Given exercise = Extract every line of text from the data below, word for word, and leave the pictures out.

───── Supplied records

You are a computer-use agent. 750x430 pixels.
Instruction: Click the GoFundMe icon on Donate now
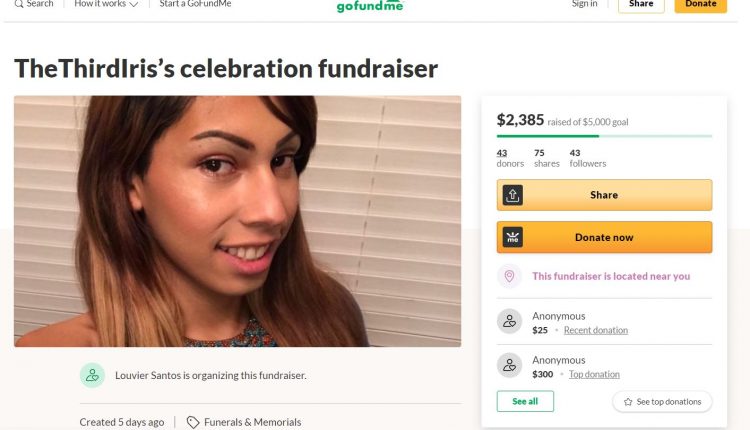pos(513,238)
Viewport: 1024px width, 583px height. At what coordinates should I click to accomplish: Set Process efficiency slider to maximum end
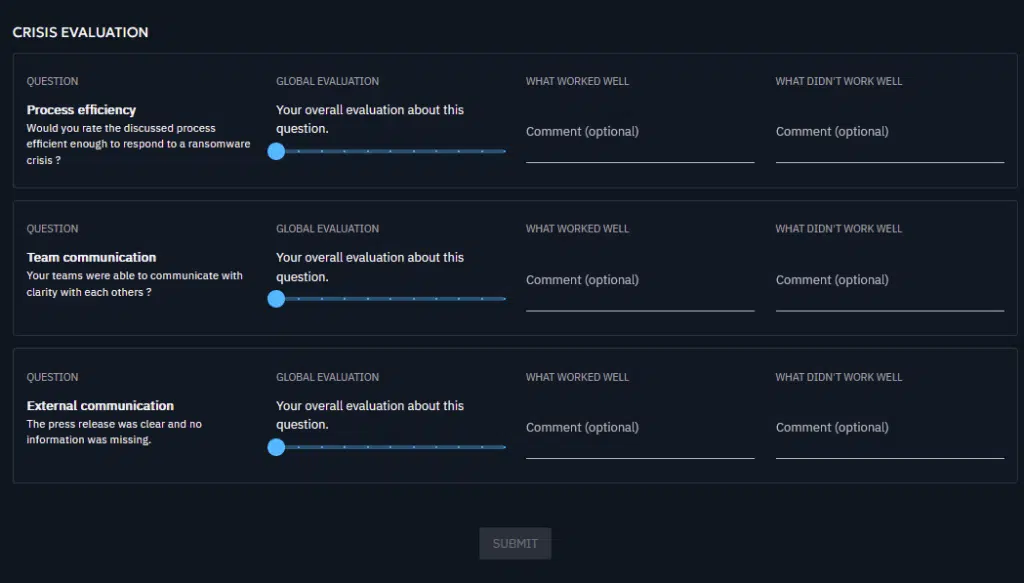[x=504, y=151]
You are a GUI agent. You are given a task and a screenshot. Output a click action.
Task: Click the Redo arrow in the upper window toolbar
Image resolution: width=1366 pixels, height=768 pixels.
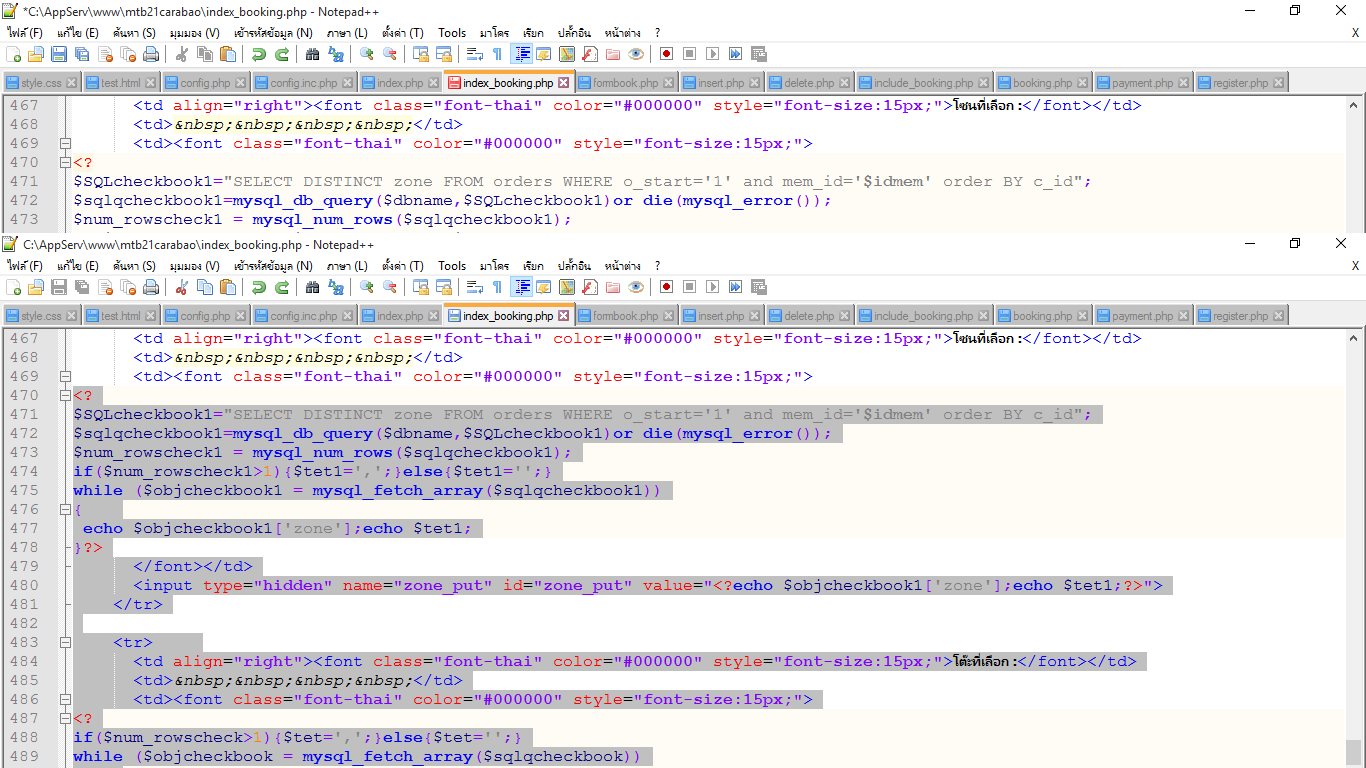pos(282,54)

──────────

Exercise answer =
You are a computer-use agent. 750x430 pixels.
Instruction: Click the GoFundMe icon on Donate now
pos(513,238)
Viewport: 1024px width, 583px height. At what coordinates should I click to accomplish: Set Process efficiency slider to maximum end
[x=504, y=151]
You are a GUI agent. You are given a task and a screenshot. Output a click action.
Task: Click the Redo arrow in the upper window toolbar
Image resolution: width=1366 pixels, height=768 pixels.
pos(282,54)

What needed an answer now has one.